━━━ SUPPLIED PASSAGE ━━━
The biggest mistake that a parent can make is to try to be their child's friend.

How can I say this nicely without offense; you are not your child's friend, nor their drinking buddy; you are their parent. Unfortunately, many parents want that love that their child brings; and they will do anything to ensure that their child continues to love them, even foregoing discipline. Now maybe someday, when your children are in their twenties, you can develop a unique friendship with them; but that won't happen if you fail in your parenting responsibilities when they are young. Indeed, without respect, there can be no love. And if you fail to discipline your children, they will come to disrespect you.

It is imperative that your children understand who is the boss in the relationship. You and your child are not co-equals, and your family is not a democracy. Think of your family as a benevolent dictatorship, and you will have at least eliminated one myth, the myth of the democratic family as a successful model, standing in your path to having a successful family.

This is a tough concept for many parents to grasp, especially those parents who came from families where discipline was perhaps too strict. Many of these parents rationalize "Well, I don't want to be a strict as my parents were." It's a nice concept in theory, but I can assure you that a family without discipline is like a house without walls.
━━━ RECORDED DATA ━━━
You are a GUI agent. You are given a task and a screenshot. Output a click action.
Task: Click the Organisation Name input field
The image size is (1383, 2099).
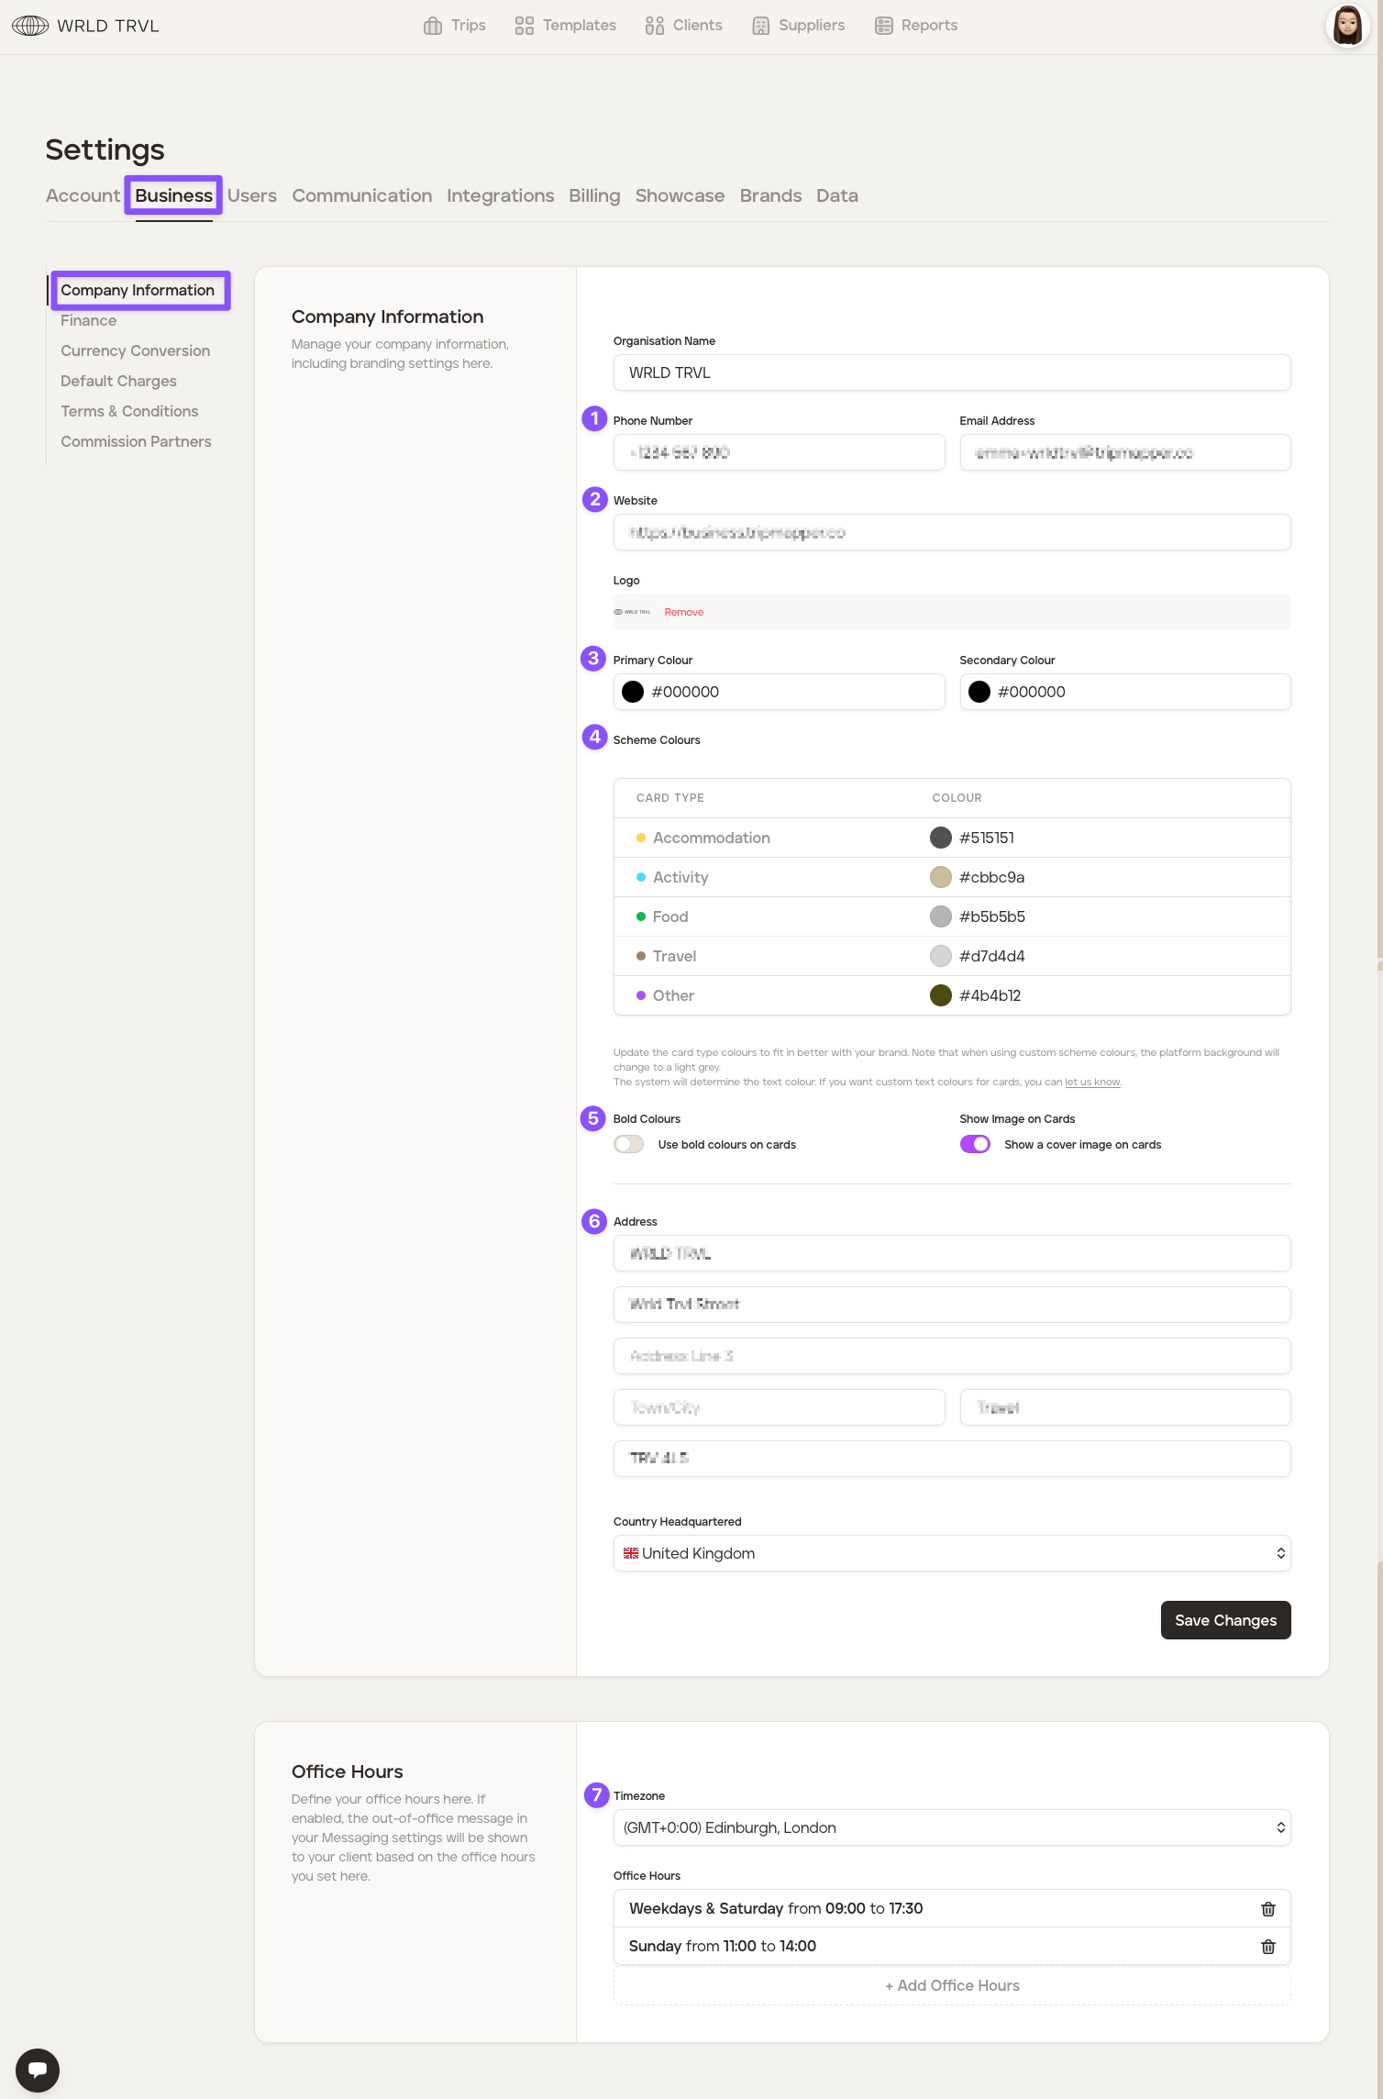click(x=951, y=372)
━━━
REQUIRED WORK —
- a) Reproduce the passage on parents and discipline, starting at "How can I say" and ending at "to disrespect you.", and swap "drinking buddy" for "golf partner".
- b) Write the next part of the passage on parents and discipline, picking up after its final sentence.

RESPONSES BY TASK —
- a)
How can I say this nicely without offense; you are not your child's friend, nor their golf partner; you are their parent. Unfortunately, many parents want that love that their child brings; and they will do anything to ensure that their child continues to love them, even foregoing discipline. Now maybe someday, when your children are in their twenties, you can develop a unique friendship with them; but that won't happen if you fail in your parenting responsibilities when they are young. Indeed, without respect, there can be no love. And if you fail to discipline your children, they will come to disrespect you.

- b)
The walls of the house are nothing more than rules that guide people down pathways; pathways that make the house run more effectively. Now imagine if you had a house with no walls where everybody could see everybody and anyone could walk anywhere unimpeded. Can you imagine someone cooking two feet from where you are trying to sleep? Can you imagine another person skipping merrily through the bathroom on their way to the garage as you are washing up? Of course not! These scenarios are unworkable.

One of my close friends who did discipline his children effectively put it this way, "My kids can do what they want after they are adults and living away from the house, but when they are here, they follow my rules." This friend couldn't have cared less if his kids liked him or not with regard to the rules that he made and enforced.

But when he spoke to me about rule-setting, it wasn't just what he said, it was the way he said it. He asserted himself in a casual but firm tone as if he had been applying his rules for a lengthy period of time. The rules that he set forth were second nature to him and his family.

Now, if you go home and try to adopt what I am saying in a very hysterical and aggressive manner, you will fail. If you make a speech to your kids that there is a new sheriff in town who isn't going to put up with this type of behavior anymore, they may laugh at you behind your back and continue their same patterns of behavior.

If you are having problems at home right now, what I recommend is that you begin slowly. Enforce simple rules, such as clean up your room before dinner, or, everyone must eat dinner together, and follow through with them - quietly. Don't make a big show about it; you don't need to; you are holding all the Aces. Gradually enforce more rules as time goes by.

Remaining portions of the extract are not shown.